FKP dengan The SMERU Research Institute dengan Shinta Revina (The SMERU Research Institute) Melfi Abra (Dinas Pendidikan Kota Bukittinggi) Nunuk Suryani (Kementerian Pendidikan dan Kebudayaan). Rabu, 21 Oktober 2020

 

KEY POINTS:

  1. Perekrutan guru di Indonesia masih belum berorientasi pada kualitas, baik untuk guru PNS maupun guru honorer. Pembagian kewenangan dalam sistem perekrutan guru tumpang tindih, sistem perekrutan guru masih tersita oleh kepentingan berbagai pihak, dan ada anggapan bahwa status pegawai negeri sipil (PNS) lebih penting daripada meningkatkan kualitas guru. Program pengembangan guru juga masih tidak efektif, banyak yang tidak berkelanjutan dan hanya digunakan untuk mendapatkan tunjangan sertifikasi.
  2. Penting untuk memperbaiki keselarasan sistem perekrutan dan pengembangan guru. Standar performa guru, sistem jenjang karir, serta sistem tunjangan perlu dikembangkan agar terkait dengan performa mengajar sehingga kualitas pengajaran dan kualitas lulusan sistem Pendidikan dapat meningkat.

SUMMARY

  1. Studi The SMERU Research Institute menunjukkan tiga faktor utama yang menjadi penyebab sulitnya merekrut guru-guru berkualitas: kelembagaan, ekonomi politik, dan dinamika sosial. Dari sisi kelembagaan, pembagian kewenangan dalam sistem perekrutan guru masih tumpang tindih antara Kementerian Pendayagunaan Aparatur Negara dan Reformasi Birokrasi, Kementerian Pendidikan dan Kebudayaan (Kemendikbud), Kementerian Keuangan, dan pemerintah daerah. Selain itu, perekrutan guru lebih didasarkan pada anggaran yang dimiliki pemerintah dibandingkan pada jumlah guru yang dibutuhkan oleh sekolah.
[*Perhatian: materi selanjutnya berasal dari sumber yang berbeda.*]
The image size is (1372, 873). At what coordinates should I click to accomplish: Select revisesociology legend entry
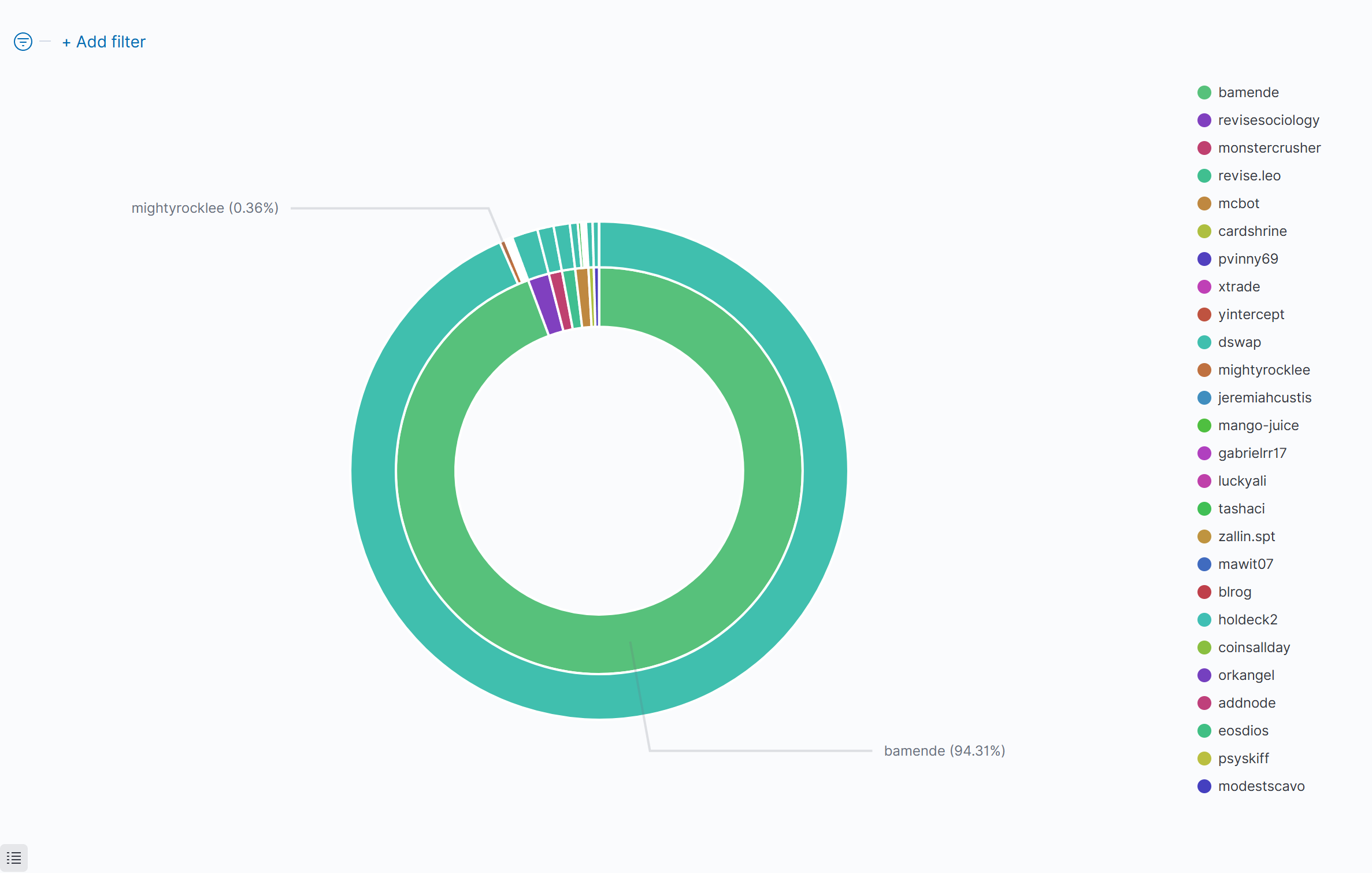click(1268, 120)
Pemerintah di satu sisi melarang guru honorer, namun juga tidak dapat menyediakan jumlah guru yang cukup. Dari sisi ekonomi politik, sistem perekrutan guru sering menjadi komoditas politik dengan janji untuk diangkat menjadi guru PNS. Dari sisi dinamika sosial, terdapat stigma bahwa status PNS lebih penting daripada kualitas. Guru menganggap status PNS adalah jaminan kesejahteraan. Selain itu, program pengembangan guru juga masih tidak efektif, banyak yang tidak berkelanjutan dan hanya digunakan untuk mendapatkan tunjangan sertifikasi. Oleh karena itu, penting untuk memperbaiki keselarasan sistem perekrutan dan pengembangan guru seperti standar performa, sistem jenjang karir,  dan sistem insentif dan tunjangan. 
  2. Menanggapi hasil penelitian tersebut, Kemendikbud menjelaskan tentang strategi pemerintah pusat dalam mengatasi tantangan pengembangan dan perekrutan guru di Indonesia. Kemendikbud sedang merancang perubahan kewenangan tata kelola perekrutan guru, dengan memberikan kewenangan usulan formasi guru dari pemerintah daerah ke Kemendikbud untuk memperbaiki pemerataan secara nasional. 
  3. Terkait pengembangan guru, bila diteliti secara umum, peningkatan kompetensi guru melalui program pemerintah memang tidak signifikan seperti yang dilaporkan dalam penelitian dari The SMERU Research Institute. Namun menurut penelitian Kemdikbud, kompetensi guru bersertifikat pendidik melalui jalur program profesi guru (PPG) lebih tinggi dibanding jalur lainnya yang menunjukkan adanya dampak sertifikasi guru. Yang menjadi persoalan adalah apakah kualitas guru dapat meningkatkan kualitas peserta didiknya. Kemendikbud menemukan bahwa kompetensi guru berkorelasi dengan kompetensi siswa, sehingga uji kompetensi guru (UKG) dan sertifikasi penting digunakan sebagai dasar intervensi peningkatan kompetensi. 
  4. Persoalan perekrutan guru menjadi masalah serius bagi pemerintah daerah, salah satunya bagi pemerintah daerah Bukittinggi yang terpaksa melakukan adaptasi dalam mengatasi rumitnya sistem perekrutan guru. Kendala pemenuhan kekurangan guru diantaranya adalah kebijakan zero growth, tidak adanya pengangkatan guru PNS sejak 2009. Dari 300 lebih guru yang dibutuhkan, hanya tersedia 41 orang. Lebih sulit lagi, pengangkatan guru honorer dilarang oleh peraturan. Guru honorer diangkat dengan berbagai cara lain secara “sembunyi-sembunyi”, dengan mekanisme yang memungkinkan oleh pemerintah daerah. Selain itu, perbaikan kesejahteraan guru butuh dana yang besar. Pemerintah Bukittinggi sebagai contoh memberi solusi dengan memberi honor sesuai upah minimum provinsi demi menjamin kesejahteraan guru honorer. 
  5. Beberapa saran untuk memperbaiki perekrutan guru dari perspektif pemerintah daerah diantaranya penambahan kuota peserta pendidikan profesi guru, memfasilitasi guru honorer yang belum ikut UKG, dan mengangkat guru honorer di atas 35 tahun menjadi PNS.